[Data records]

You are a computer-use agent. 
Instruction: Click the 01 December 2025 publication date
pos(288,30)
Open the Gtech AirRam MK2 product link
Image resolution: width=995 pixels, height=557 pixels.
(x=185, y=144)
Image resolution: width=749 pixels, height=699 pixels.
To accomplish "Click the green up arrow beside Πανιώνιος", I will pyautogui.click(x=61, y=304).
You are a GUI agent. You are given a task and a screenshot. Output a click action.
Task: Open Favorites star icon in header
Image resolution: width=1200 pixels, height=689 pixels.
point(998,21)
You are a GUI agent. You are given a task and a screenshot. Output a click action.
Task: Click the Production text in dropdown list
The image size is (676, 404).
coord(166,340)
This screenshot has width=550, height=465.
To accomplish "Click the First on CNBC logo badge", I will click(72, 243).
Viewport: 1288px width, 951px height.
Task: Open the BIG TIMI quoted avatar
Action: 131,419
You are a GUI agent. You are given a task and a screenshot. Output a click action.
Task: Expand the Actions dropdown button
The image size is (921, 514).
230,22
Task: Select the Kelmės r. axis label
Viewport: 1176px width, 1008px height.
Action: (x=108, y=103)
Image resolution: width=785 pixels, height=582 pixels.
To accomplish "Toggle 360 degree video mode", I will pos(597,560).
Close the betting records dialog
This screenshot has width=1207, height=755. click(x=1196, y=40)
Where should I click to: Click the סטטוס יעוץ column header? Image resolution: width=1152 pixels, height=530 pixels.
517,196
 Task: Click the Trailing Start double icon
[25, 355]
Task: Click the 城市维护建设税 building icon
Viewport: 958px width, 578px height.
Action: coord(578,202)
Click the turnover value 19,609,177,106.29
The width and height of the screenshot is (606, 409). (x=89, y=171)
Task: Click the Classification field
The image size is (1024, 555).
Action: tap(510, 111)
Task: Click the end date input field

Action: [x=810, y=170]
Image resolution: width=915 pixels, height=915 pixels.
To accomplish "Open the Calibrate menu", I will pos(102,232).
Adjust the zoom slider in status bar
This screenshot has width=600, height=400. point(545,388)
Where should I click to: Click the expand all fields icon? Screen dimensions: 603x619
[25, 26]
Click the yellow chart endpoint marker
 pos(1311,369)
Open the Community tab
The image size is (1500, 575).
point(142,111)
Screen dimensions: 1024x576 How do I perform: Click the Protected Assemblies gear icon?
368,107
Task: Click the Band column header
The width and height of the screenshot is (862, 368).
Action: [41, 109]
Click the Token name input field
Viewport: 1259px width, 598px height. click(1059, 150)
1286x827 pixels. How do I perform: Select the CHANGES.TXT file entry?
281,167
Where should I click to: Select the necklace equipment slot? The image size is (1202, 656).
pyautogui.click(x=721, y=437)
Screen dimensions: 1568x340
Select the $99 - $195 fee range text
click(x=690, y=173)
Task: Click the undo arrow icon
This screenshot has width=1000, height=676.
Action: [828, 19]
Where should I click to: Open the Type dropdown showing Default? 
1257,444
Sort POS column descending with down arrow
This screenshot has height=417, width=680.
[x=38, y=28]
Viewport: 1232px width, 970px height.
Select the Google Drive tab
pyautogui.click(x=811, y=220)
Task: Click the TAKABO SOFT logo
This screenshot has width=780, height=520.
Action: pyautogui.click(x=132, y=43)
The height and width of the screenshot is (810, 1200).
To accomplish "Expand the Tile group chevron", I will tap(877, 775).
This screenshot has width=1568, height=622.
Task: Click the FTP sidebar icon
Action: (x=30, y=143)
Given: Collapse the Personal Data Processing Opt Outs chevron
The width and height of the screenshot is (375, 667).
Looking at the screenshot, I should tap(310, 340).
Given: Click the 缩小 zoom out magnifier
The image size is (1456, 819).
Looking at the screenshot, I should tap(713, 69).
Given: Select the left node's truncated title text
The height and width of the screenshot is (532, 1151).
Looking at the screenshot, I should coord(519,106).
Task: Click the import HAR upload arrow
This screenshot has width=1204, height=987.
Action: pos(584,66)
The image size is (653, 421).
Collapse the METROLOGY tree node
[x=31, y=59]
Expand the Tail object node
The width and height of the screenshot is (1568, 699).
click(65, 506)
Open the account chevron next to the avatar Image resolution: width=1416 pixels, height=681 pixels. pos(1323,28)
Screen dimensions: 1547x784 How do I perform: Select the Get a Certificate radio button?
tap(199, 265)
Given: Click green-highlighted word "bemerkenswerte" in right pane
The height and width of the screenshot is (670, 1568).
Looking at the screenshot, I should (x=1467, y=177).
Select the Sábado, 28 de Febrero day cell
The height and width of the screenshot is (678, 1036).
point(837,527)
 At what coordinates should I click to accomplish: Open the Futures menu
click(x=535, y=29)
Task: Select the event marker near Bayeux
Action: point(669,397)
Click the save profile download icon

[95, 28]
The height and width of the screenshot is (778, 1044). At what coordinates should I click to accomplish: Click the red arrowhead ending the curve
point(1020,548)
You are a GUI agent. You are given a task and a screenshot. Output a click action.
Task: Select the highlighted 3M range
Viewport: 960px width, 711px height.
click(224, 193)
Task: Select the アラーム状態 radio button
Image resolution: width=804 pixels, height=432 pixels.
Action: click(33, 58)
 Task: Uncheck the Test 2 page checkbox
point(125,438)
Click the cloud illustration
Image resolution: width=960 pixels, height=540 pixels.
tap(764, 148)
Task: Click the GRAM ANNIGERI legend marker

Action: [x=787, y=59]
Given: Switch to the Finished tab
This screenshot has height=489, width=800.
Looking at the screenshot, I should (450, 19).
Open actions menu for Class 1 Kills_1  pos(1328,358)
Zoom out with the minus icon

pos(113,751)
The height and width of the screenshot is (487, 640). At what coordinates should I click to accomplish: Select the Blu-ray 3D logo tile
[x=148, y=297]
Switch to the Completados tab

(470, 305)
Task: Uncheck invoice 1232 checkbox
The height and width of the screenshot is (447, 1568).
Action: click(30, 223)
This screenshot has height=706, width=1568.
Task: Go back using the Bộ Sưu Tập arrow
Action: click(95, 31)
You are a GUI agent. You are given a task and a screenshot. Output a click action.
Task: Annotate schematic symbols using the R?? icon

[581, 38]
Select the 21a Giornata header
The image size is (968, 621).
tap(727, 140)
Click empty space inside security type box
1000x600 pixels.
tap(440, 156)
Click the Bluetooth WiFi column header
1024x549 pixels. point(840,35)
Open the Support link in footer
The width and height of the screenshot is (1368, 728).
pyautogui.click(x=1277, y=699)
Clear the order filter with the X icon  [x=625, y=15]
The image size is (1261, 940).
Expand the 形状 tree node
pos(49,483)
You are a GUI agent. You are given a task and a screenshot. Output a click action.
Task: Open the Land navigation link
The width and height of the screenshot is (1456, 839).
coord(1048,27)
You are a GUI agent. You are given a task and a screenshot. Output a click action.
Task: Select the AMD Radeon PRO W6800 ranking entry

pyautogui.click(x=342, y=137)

WORK TASK
With the line holding "Image resolution: width=915" as the first and the line holding "Task: Click the Band column header" as the last, set down that range of the entries above exactly, and nothing else.

WRITTEN SOLUTION
Image resolution: width=915 pixels, height=915 pixels.
To accomplish "Open the Calibrate menu", I will pos(102,232).
Adjust the zoom slider in status bar
This screenshot has width=600, height=400. point(545,388)
Where should I click to: Click the expand all fields icon? Screen dimensions: 603x619
[25, 26]
Click the yellow chart endpoint marker
 pos(1311,369)
Open the Community tab
The image size is (1500, 575).
point(142,111)
Screen dimensions: 1024x576 How do I perform: Click the Protected Assemblies gear icon?
368,107
Task: Click the Band column header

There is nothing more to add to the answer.